Legitimacy isn’t an issue any more, but encroaching competition is. The little, local car-sharing company, with its staff of 25 and annual revenues of $6M, has now been joined by some major players; U.S.- based ZipCar, Avis, Budget and Daimler Mercedes-Benz have all entered the Toronto market. While Kevin isn’t quite putting out a welcome mat for these interlopers, he’s is confident that AutoShare will continue to thrive. “Word of mouth is big in our business,” Kevin explains. “Long before social media and smart phones, 50 per cent of our business came through word of mouth. When people would hear that a friend was using our services, it often convinced them that it was a legitimate and worthwhile choice. And their friends would often sell them on it, saying ‘Why renew your insurance? Why own a car? You should give this a try – it’s great.’”
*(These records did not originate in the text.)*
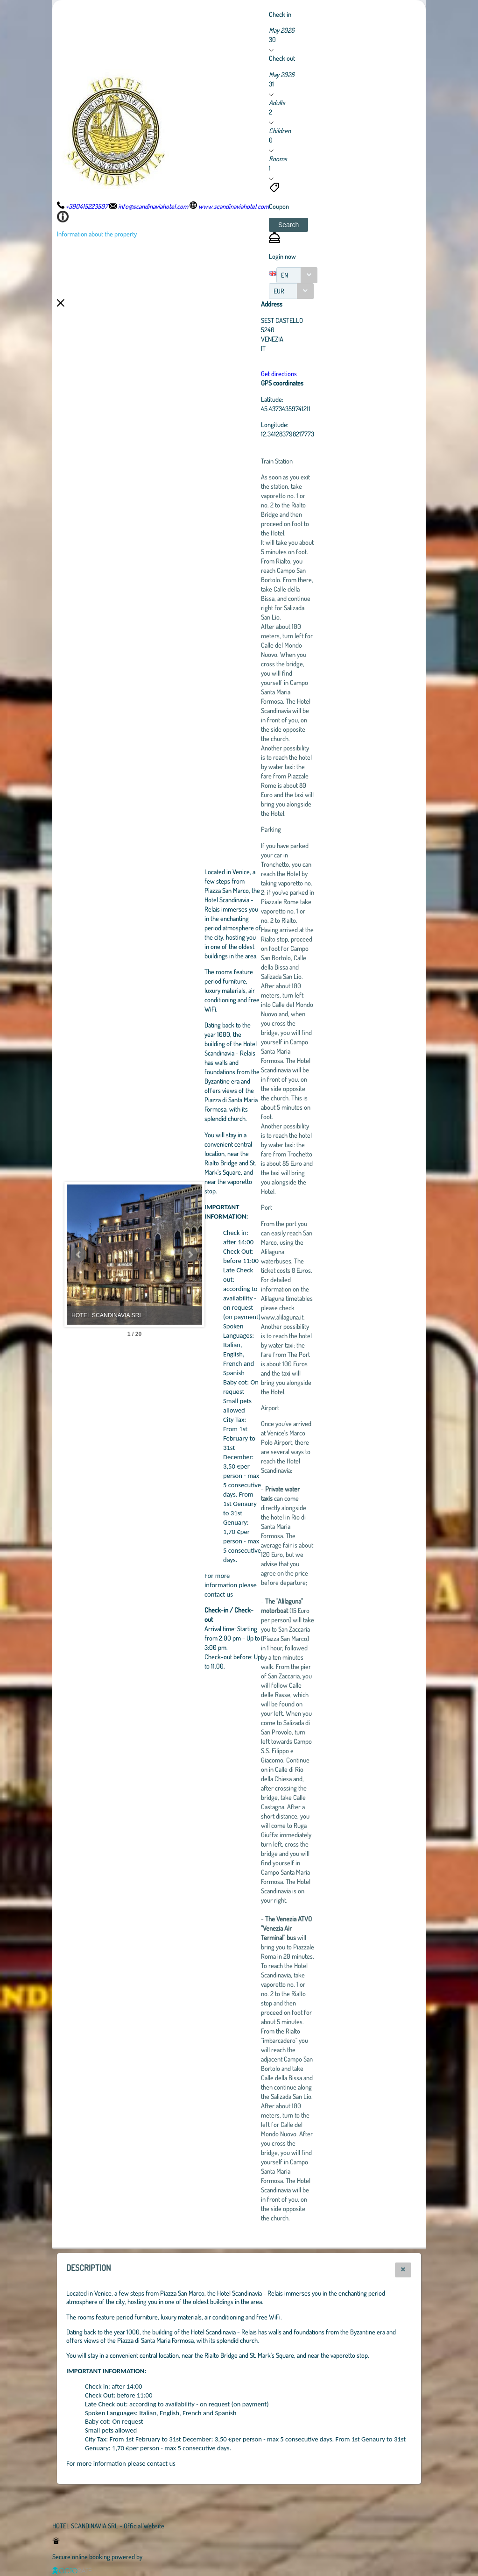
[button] (288, 225)
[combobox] (296, 275)
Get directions (330, 373)
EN (284, 275)
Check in (280, 14)
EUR (279, 291)
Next (241, 1254)
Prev (78, 1254)
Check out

While the company boasts customers from ages 21 to 81, the majority are young people in their late 20s and early thirties. “Our market research has shown that there are changes in life that trigger a decision to join AutoShare,” Kevin explains. “We seem to catch a lot of people in their late 20s, when they start having serious relationships, we think. They may not move in together, but they’re doing things with another person, getting a bit more serious, that’s when they decide to make a commitment to joining AutoShare.” Other triggers include a new job, a relationship break-up, or a move to a new apartment or condo.

“We have a solid fan base,” says Kevin. “A lot of our customers really do love the service. I like to think Autoshare does the best job in the city — that we’re the solution for people who thought that the choice was either owning a car or living life as a hermit. The reality is that now you can live a perfectly normal life without owning a car. In fact, you can be a lot happier and richer for it.”